Amy Kempe, MS, LPC, NCC
I believe we’re wired for connection—and that healing often happens through relationships. One of the most powerful relationships can be the one built in the therapy room. When we feel truly seen, heard, and supported, it creates a foundation for meaningful change and deeper healing.
I’m someone who’s genuinely curious about people. I love getting to know what motivates each person, what brings them meaning, and how they see the world. That curiosity shapes how I show up as a therapist—asking thoughtful questions, listening deeply, and walking alongside you as we explore your inner world together. Therapy, to me, is a collaborative process. I’m here to support you in reconnecting with your own wisdom, building resilience, and living more authentically.
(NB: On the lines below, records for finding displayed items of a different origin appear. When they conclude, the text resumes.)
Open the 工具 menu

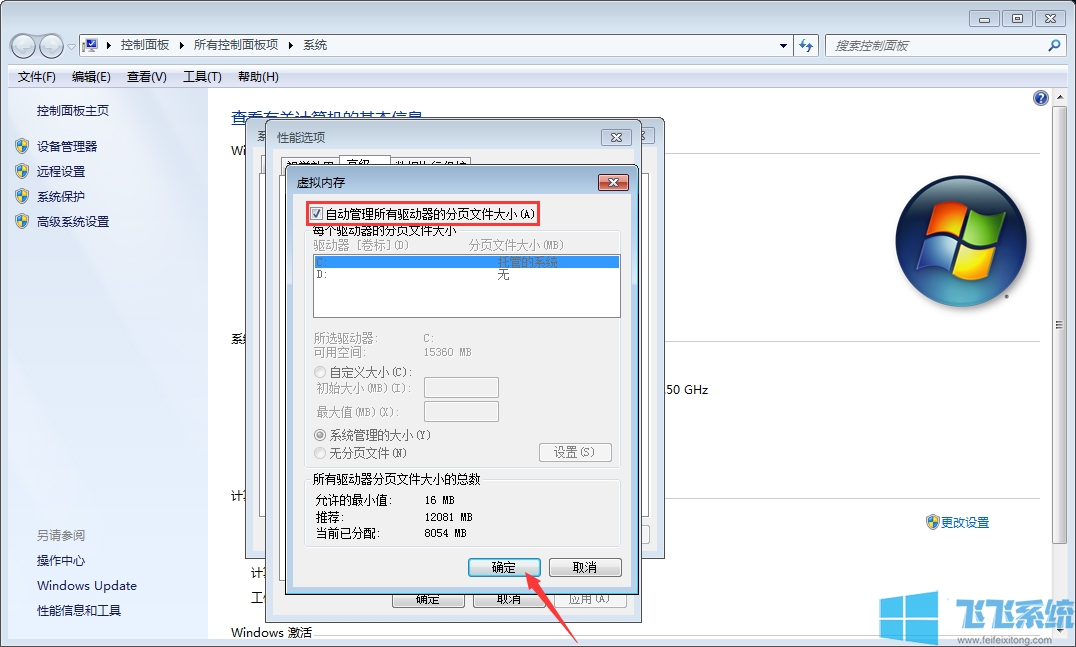[203, 77]
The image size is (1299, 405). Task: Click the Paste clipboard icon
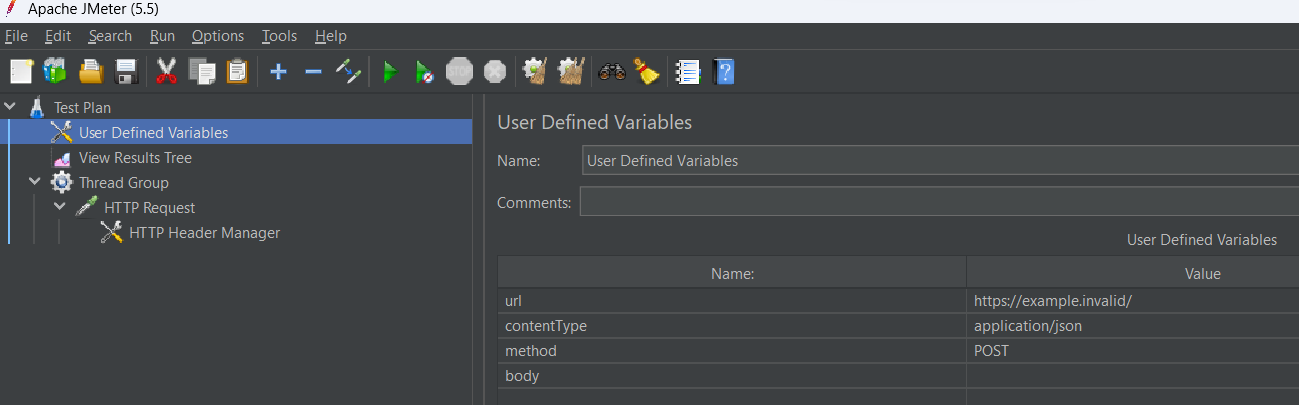237,72
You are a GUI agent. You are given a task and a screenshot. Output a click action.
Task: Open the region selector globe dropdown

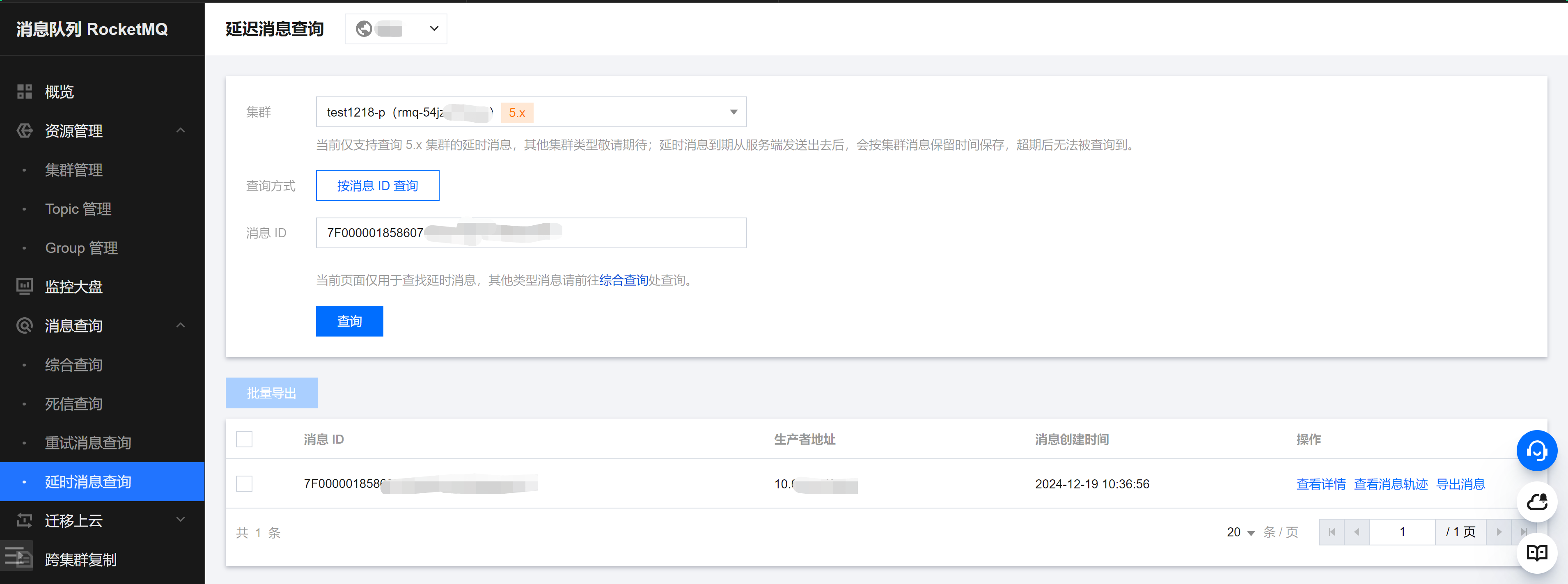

The people I work with are often thoughtful, driven, and insightful—high achievers, business owners, or professionals who may also be navigating anxiety, perfectionism, ADHD, or identifying as a Highly Sensitive Person (HSP). Many come from families where emotional immaturity or narcissistic traits made it hard to feel safe or understood growing up. My hope in getting to know someone is to see the whole person—not just the roles you play or the challenges you carry, but your hopes, your humor, and your strengths.
I also understand that starting therapy can feel vulnerable, especially in a world that doesn’t always make space for self-acceptance. That’s why I focus on creating a warm, nonjudgmental space where all parts of you are welcome—and where change can unfold at a pace that feels right for you.
My path into this work began in community mental health, supporting people with substance use challenges. I quickly saw how often those struggles were linked to deeper pain—trauma, unmet neurodiversity needs, or patterns like sex addiction or disordered eating. That realization led me to seek advanced training in trauma, sex addiction, partner support, and narcissistic abuse.
What I’ve learned along the way is that often the things that bring people to therapy are often doorways into something deeper. It is an honor to be invited to walk through those doorways with my clients—to witness their courage, their growth, and their return to themselves.
The WIEBGE acronym stands for Will I Ever Be Good Enough? and signifies level I certification in Dr. Karyl McBride’s five-step recovery model for treating adult children of narcissistic parents.